Mike Atkinson

The Unthanks – Nottingham Arts Theatre, Thursday October 15.

Posted in gigs, Nottingham Arts Theatre, Nottingham Post by Mike A on October 16, 2009

When they last performed here – at The Maze, in December 2007 – Rachel Unthank and the Winterset were a sparsely arranged quartet, touring in support of a strange and sublime new album (The Bairns) that went on to be nominated for a Mercury Prize. Two years on, with Rachel’s younger sister and co-vocalist Becky promoted to equal billing, The Unthanks have expanded to a ten-strong touring line-up, complete with string section, brass section, keyboards, a banjo, a ukulele, and just about any other instrument you might care to mention. Almost every musician on stage performed in multiple roles. The trumpet player might switch to guitar, or the drummer might grab a double bass. And yet for all the activity on stage, the sound remained spacious, restrained and wonderfully pure.

With their new album (Here’s The Tender Coming), Rachel and Becky have made a conscious decision to move away from “the stark bleakness of The Bairns”, in favour of something “calmer and a little warmer”, as they put it in the sleeve notes.

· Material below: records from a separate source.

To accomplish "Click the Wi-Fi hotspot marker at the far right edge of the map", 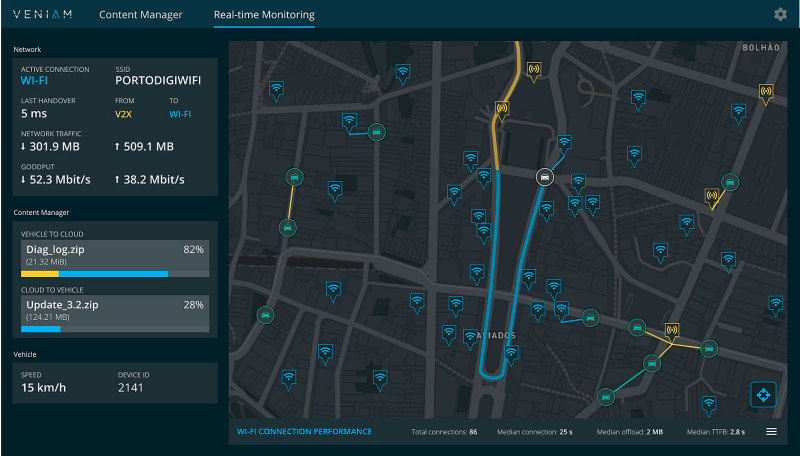I will [773, 302].
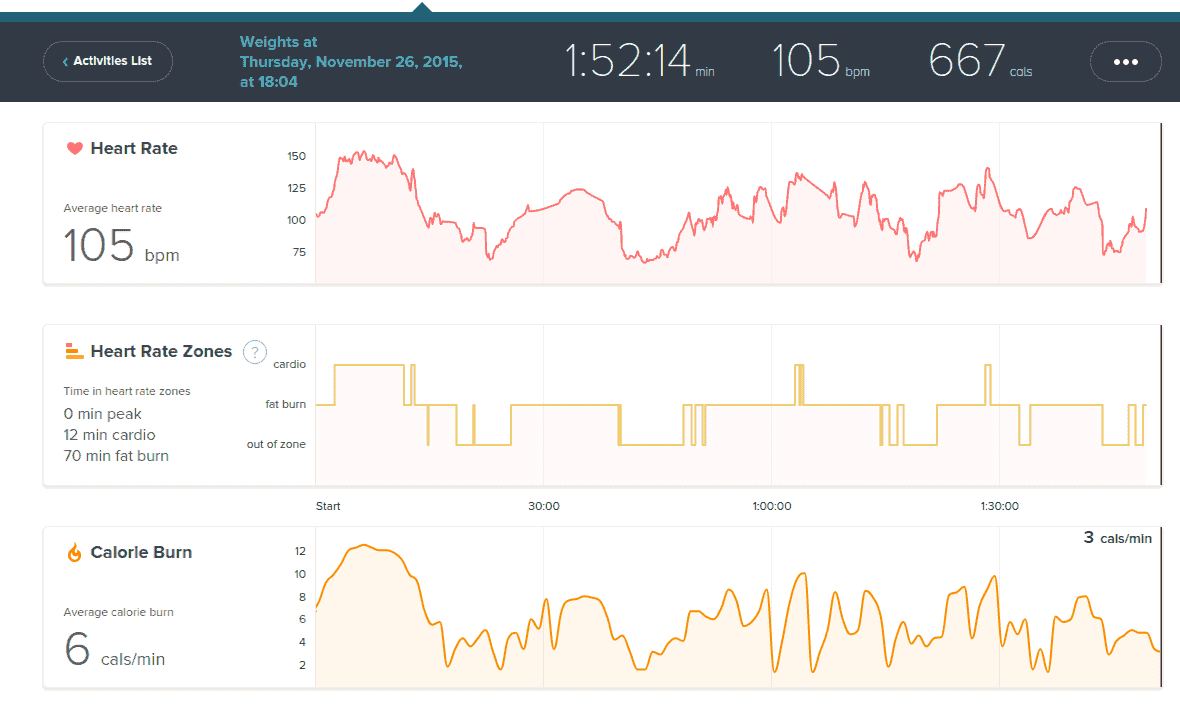This screenshot has height=708, width=1180.
Task: Click the Heart Rate panel title
Action: click(134, 149)
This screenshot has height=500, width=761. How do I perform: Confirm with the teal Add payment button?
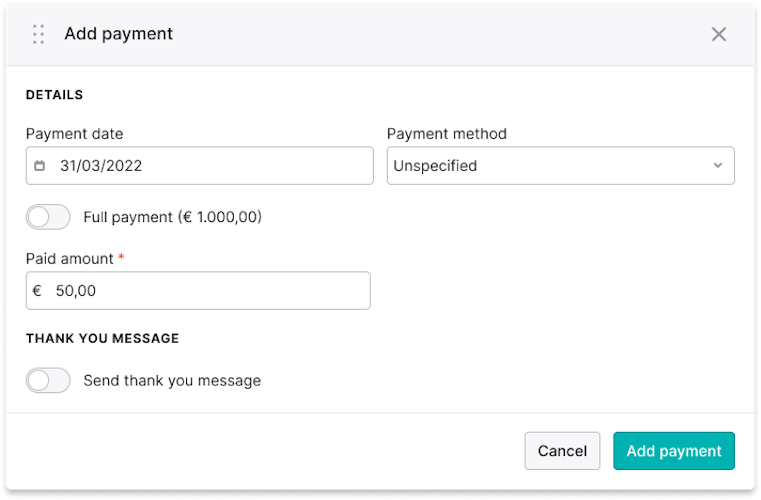pos(673,451)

But although the boundary-crossing Robert Wyatt and Will Oldham covers may be gone, the music continues to draw on a wide range of influences.

There were shades of Michael Nyman’s soundtrack music to be found in Lucky Gilchrist: an affectionate tribute to a recently deceased friend (“a bit like Freddie Mercury, camp and yet angry, except you had a lady”) which ended with a spirited display of Northumbrian clog dancing. A cover of Sexy Sadie from the Beatles’ White Album was a surprise addition – as was a re-arrangement of Blackbird from The Bairns, in homage to the Penguin Café Orchestra. The Lancashire street song Where’ve Yer Bin ‘Dick teetered amusingly on the brink of obscenity, while The Testimony Of Patience Kershaw was a raw and riveting setting of a 17 year-old’s actual spoken testament to a Royal Commission on Children’s Employment in 1842. (“I try to be respectable – but Sir, the shame, God save my soul.”)

The slightly down-at-heel gentility of the Arts Theatre – a venue which feels frozen in the 1950s, in the most agreeable way – proved to be a perfect setting for this kind of music, and these kinds of songs. Let’s hope that more concerts of this quality are staged there in the future.